I think the 04-06 Phaeton, Cayenne & Toureg and possibly others use many of the same parts.

Sent from my HTCONE using Tapatalk


----------



## Halvecto (Nov 18, 2011)

Be sure to have your mechanic identify what is causing water intrusion. 

Also, I doubt a non-dealership mechanic will have the necessary computer systems to read the car. Even a high-end VAGCOM can only do so much.

Sent from my HTCONE using Tapatalk


----------



## invisiblewave (Sep 22, 2008)

We know what causes the water intrusion, there's a whole DIY procedure in the FAQ for clearing the drains and plenums. Also, you may wish to consider removing the rubber bung underneath the Kessy so that any water drains. The reason the unit is rusted is because it's been sitting in water for years, the units do have waterproofing, so it takes pooling of the water to damage it.


----------



## Halvecto (Nov 18, 2011)

Yes, true. But, I mentioned that so that all the possible factors (sunroof, intake plenum, etc) should be checked.

I have wondered if, for precaution, wrapping the module in plastic would do some good.

Sent from my HTCONE using Tapatalk


----------



## invisiblewave (Sep 22, 2008)

It can't hurt. I've been running mine for 8 years with the rubber bung removed.


----------



## udaymohan (Nov 8, 2007)

Thanks a million chaps for the feedback, one question did arise if using a part from another car such as the Toureg would have any conflict with the Phaeton. Is there potentially any unique programing which maybe on the original when compared to the replacement?

As part of the troubleshooting we will be cleaning out sunroof, intake plenum etc to make sure this does not happen again...and seeing how badly it was mucked up I can imagine it's been happing for a very long time.

@invisiblewave thank you for that recommendation will do that as well, seeing as it's been indoors for almost 4months I would imagine all the water has drained but will make sure.

So really only question now is if I should look for a Kessy specifically out of a Phaeton or go for a Toureg or Cayenne

Again thank you...when I get a chance (or figure out) will post a picture of the busted unit.

Uday


----------



## Halvecto (Nov 18, 2011)

invisiblewave said:


> It can't hurt. I've been running mine for 8 years with the rubber bung removed.


Is there increased risk of water coming in that area with that removed? 
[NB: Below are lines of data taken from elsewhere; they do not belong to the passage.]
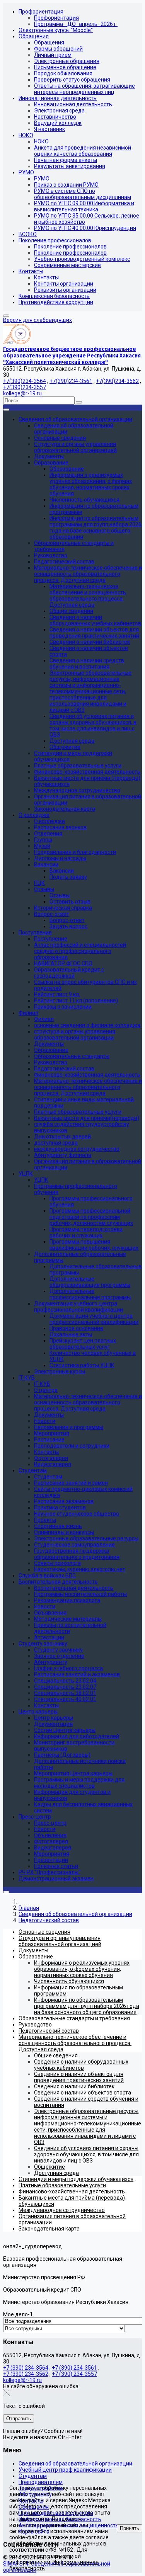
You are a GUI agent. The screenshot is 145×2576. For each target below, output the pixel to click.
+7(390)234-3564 (24, 381)
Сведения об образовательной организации (75, 2463)
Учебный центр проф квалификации (65, 2470)
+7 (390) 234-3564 (25, 2368)
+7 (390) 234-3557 (74, 2374)
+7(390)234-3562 (117, 381)
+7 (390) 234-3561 (74, 2368)
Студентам (33, 2476)
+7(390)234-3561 (70, 381)
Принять (129, 2528)
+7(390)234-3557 (24, 387)
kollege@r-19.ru (22, 393)
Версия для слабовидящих (37, 320)
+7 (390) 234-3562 (25, 2374)
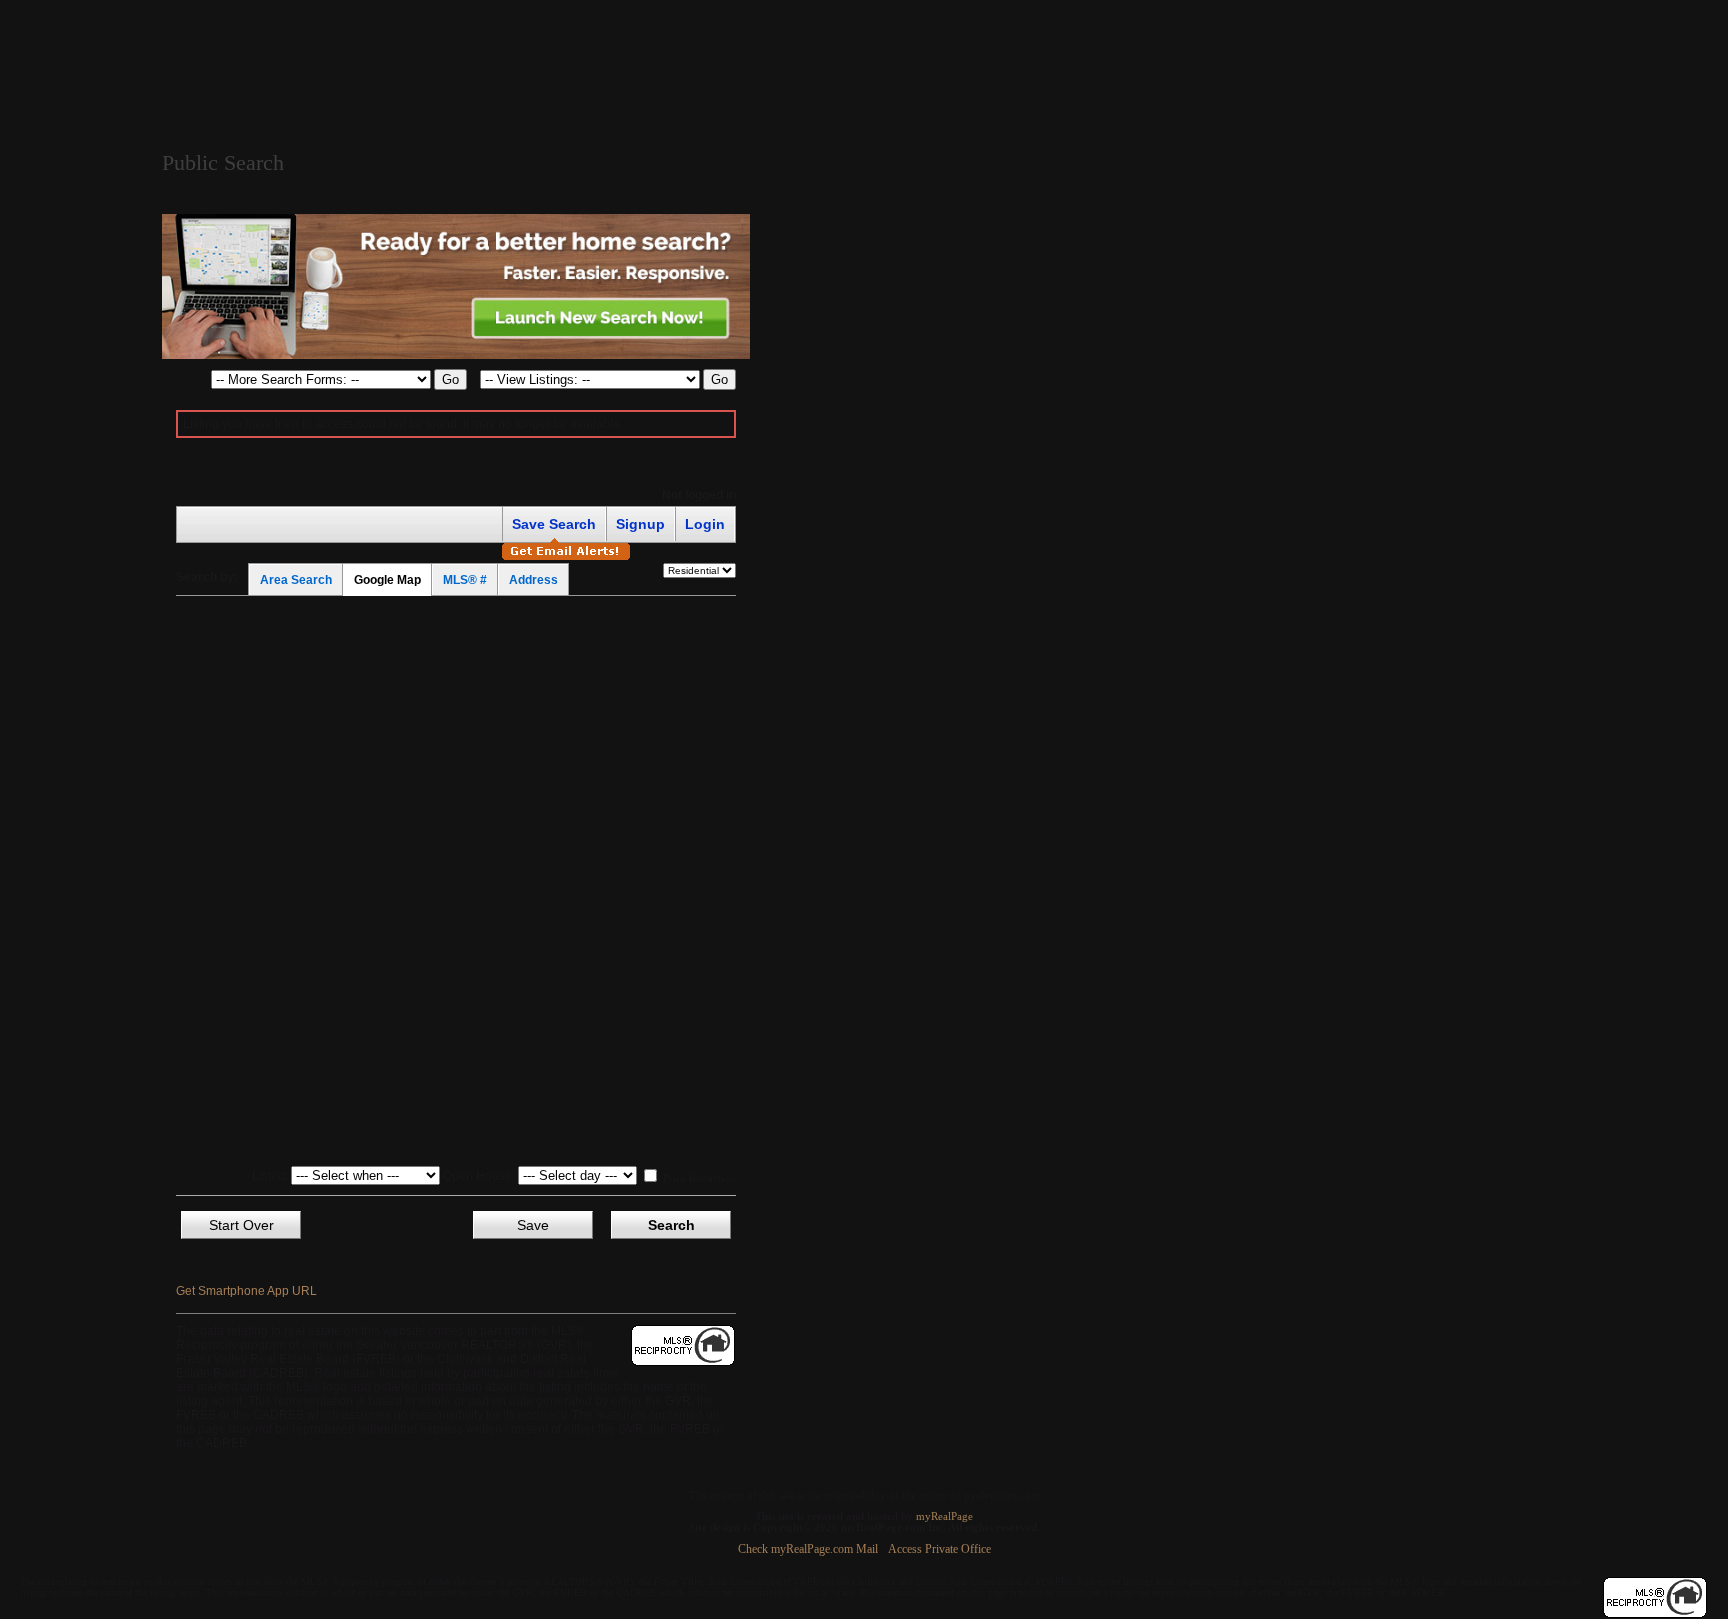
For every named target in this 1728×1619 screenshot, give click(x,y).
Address (533, 580)
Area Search (296, 580)
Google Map (387, 580)
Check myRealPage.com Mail (808, 1549)
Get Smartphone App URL (246, 1291)
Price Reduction (698, 1178)
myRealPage (944, 1516)
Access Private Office (939, 1549)
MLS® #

Sent from my HTCONE using Tapatalk


----------



## invisiblewave (Sep 22, 2008)

Halvecto said:


> Is there increased risk of water coming in that area with that removed?
> 
> Sent from my HTCONE using Tapatalk


Yes, without doubt. But the problem is when the Kessy is sitting in a pool of water for an extended period. With the bung removed, it's only ever going to get splashed. I've driven through plenty of sub-tropical downpours in mine without any problems.


----------



## Halvecto (Nov 18, 2011)

udaymohan said:


> Thanks a million chaps for the feedback, one question did arise if using a part from another car such as the Toureg would have any conflict with the Phaeton. Is there potentially any unique programing which maybe on the original when compared to the replacement?
> 
> As part of the troubleshooting we will be cleaning out sunroof, intake plenum etc to make sure this does not happen again...and seeing how badly it was mucked up I can imagine it's been happing for a very long time.
> 
> ...


If the part number is exactly the same, it should be compatible. The plastic module doesn't know if it's in an Audi, Porsche or VW . I do know that when they plugged in the module I brought to them, the tech said they were able to get the KESSY to 'wake up and talk" to my car, in that process they reprogrammed all my keys to be sure all the signals are speaking the same language.

BTW, I did a thorough cleaning/vacuuming of the area under the plastic cover across the width of the engine compartment that is around the wiper base and plenum. I was shocked by all the leaves, dirt, etc. that was there and I park in my garage 90% of the time.

Sent from my HTCONE using Tapatalk


----------



## udaymohan (Nov 8, 2007)

Thanks Halvecto for that...I think for the monies I shall take a stab at the part I have sourced in the states...checked it back and forth and all the numbers do line up.


----------



## udaymohan (Nov 8, 2007)

Halvecto said:


> BTW, I did a thorough cleaning/vacuuming of the area under the plastic cover across the width of the engine compartment that is around the wiper base and plenum. I was shocked by all the leaves, dirt, etc. that was there and I park in my garage 90% of the time.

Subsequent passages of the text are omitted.